▸ **Task material**:
[Start of section]
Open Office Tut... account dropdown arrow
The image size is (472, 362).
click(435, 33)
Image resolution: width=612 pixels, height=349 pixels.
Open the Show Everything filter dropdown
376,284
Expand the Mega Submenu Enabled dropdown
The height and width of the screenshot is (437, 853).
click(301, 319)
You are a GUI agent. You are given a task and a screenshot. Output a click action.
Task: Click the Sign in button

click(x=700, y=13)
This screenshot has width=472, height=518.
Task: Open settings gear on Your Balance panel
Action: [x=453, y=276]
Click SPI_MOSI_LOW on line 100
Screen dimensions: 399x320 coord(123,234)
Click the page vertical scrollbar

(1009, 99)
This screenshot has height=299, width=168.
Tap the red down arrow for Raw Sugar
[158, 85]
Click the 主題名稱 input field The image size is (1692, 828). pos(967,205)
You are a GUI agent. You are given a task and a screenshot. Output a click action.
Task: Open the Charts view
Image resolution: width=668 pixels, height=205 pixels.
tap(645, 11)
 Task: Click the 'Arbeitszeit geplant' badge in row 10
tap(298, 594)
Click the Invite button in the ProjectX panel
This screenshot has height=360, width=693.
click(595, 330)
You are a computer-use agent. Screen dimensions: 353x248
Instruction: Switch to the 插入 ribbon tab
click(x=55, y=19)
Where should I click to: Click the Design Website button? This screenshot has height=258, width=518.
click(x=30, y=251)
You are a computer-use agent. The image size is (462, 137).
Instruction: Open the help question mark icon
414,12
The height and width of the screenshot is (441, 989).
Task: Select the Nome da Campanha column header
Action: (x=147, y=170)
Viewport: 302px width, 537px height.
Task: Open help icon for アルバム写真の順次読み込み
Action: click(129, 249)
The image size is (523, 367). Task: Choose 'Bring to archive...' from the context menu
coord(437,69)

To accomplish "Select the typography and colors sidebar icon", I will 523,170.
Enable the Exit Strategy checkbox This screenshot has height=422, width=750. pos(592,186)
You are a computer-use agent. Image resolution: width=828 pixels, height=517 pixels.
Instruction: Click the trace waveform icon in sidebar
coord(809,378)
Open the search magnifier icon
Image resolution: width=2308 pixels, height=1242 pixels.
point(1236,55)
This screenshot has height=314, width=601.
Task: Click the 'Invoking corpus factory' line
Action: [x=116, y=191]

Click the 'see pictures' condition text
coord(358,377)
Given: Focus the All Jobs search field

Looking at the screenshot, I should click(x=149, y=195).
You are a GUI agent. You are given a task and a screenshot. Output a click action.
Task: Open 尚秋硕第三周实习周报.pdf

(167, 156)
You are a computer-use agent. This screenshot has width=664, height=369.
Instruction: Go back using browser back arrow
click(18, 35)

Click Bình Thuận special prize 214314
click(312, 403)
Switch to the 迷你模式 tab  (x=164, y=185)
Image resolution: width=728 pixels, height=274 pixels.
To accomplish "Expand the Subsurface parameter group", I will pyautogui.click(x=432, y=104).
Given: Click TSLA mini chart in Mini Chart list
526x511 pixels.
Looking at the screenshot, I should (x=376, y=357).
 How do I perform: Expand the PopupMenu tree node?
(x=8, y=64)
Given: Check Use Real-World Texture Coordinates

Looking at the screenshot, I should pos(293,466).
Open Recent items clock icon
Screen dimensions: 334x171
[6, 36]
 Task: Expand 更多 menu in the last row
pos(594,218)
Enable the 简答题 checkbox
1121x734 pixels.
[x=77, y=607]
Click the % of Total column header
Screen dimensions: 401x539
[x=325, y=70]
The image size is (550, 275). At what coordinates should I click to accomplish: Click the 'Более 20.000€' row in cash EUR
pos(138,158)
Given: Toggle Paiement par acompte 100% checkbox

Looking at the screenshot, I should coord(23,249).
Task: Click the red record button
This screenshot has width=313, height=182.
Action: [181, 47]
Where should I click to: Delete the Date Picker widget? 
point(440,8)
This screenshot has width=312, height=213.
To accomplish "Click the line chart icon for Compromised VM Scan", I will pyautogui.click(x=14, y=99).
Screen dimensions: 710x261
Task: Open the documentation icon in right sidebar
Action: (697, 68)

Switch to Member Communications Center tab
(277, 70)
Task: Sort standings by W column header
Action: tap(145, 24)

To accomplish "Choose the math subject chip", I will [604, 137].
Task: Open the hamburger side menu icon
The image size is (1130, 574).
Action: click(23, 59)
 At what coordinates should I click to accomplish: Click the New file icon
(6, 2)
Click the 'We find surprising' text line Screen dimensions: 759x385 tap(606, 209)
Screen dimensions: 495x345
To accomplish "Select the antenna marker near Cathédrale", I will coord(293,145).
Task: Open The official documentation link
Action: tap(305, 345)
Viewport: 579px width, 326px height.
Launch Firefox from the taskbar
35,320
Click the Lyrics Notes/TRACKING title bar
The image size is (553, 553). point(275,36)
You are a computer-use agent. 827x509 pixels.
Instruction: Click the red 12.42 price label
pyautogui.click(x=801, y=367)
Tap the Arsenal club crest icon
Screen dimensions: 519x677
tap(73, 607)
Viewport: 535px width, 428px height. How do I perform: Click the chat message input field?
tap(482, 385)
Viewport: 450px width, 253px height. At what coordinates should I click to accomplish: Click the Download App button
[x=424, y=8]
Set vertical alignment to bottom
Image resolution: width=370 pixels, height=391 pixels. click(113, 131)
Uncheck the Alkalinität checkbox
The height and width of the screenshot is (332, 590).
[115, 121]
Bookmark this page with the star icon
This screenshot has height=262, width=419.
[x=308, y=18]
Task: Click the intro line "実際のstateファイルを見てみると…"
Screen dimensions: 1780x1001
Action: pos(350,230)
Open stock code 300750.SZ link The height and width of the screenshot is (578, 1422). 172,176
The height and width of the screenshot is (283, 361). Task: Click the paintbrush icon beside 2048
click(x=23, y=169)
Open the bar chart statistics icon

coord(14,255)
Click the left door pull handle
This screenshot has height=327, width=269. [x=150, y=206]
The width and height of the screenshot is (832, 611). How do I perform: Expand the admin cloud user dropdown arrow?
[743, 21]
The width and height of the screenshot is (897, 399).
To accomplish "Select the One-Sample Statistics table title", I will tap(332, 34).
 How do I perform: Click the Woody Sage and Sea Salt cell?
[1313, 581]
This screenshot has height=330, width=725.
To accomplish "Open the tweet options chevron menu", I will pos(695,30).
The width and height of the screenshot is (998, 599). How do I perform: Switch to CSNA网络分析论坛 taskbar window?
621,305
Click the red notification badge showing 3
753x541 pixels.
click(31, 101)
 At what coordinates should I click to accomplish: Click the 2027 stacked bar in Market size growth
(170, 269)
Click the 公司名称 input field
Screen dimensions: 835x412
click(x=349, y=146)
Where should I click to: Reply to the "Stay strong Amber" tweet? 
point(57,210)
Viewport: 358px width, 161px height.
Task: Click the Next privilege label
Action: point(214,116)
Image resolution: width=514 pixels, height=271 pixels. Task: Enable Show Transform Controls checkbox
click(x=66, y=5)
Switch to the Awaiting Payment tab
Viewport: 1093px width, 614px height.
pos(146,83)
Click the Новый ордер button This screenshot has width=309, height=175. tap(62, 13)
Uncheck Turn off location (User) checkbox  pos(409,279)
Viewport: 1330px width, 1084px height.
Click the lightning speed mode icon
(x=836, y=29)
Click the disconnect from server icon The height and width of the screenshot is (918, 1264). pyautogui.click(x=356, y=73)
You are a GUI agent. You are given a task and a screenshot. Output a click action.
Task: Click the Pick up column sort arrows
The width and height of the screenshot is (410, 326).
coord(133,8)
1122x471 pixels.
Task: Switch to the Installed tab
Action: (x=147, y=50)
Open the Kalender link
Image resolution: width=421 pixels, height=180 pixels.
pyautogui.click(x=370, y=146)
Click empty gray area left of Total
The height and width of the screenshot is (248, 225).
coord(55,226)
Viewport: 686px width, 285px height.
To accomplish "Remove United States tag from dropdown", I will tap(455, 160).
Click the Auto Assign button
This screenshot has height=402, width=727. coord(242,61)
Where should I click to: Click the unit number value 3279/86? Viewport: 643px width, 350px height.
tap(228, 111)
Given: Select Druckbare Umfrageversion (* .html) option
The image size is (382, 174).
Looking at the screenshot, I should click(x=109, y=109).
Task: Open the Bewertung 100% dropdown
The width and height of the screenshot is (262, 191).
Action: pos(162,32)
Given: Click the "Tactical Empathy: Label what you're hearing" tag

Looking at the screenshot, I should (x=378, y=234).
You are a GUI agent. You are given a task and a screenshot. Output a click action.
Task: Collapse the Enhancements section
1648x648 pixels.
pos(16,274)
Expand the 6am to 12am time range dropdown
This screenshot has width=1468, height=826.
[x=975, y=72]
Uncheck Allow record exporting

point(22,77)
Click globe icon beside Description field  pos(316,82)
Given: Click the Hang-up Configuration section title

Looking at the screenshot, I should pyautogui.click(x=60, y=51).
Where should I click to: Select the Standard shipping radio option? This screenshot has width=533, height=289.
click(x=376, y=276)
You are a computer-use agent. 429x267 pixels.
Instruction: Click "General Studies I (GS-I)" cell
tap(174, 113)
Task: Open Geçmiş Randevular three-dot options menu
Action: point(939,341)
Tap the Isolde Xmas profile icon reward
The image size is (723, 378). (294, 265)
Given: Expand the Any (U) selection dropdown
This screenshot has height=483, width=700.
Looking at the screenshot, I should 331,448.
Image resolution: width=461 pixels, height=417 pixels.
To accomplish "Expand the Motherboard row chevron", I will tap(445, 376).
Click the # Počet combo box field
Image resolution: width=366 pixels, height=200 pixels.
[End of section]
▸ **Task**: Lines containing the word "chevron" are to be located in the entries and copied.

▸ **Response to this task**:
To accomplish "Open the tweet options chevron menu", I will pos(695,30).
To accomplish "Expand the Motherboard row chevron", I will tap(445, 376).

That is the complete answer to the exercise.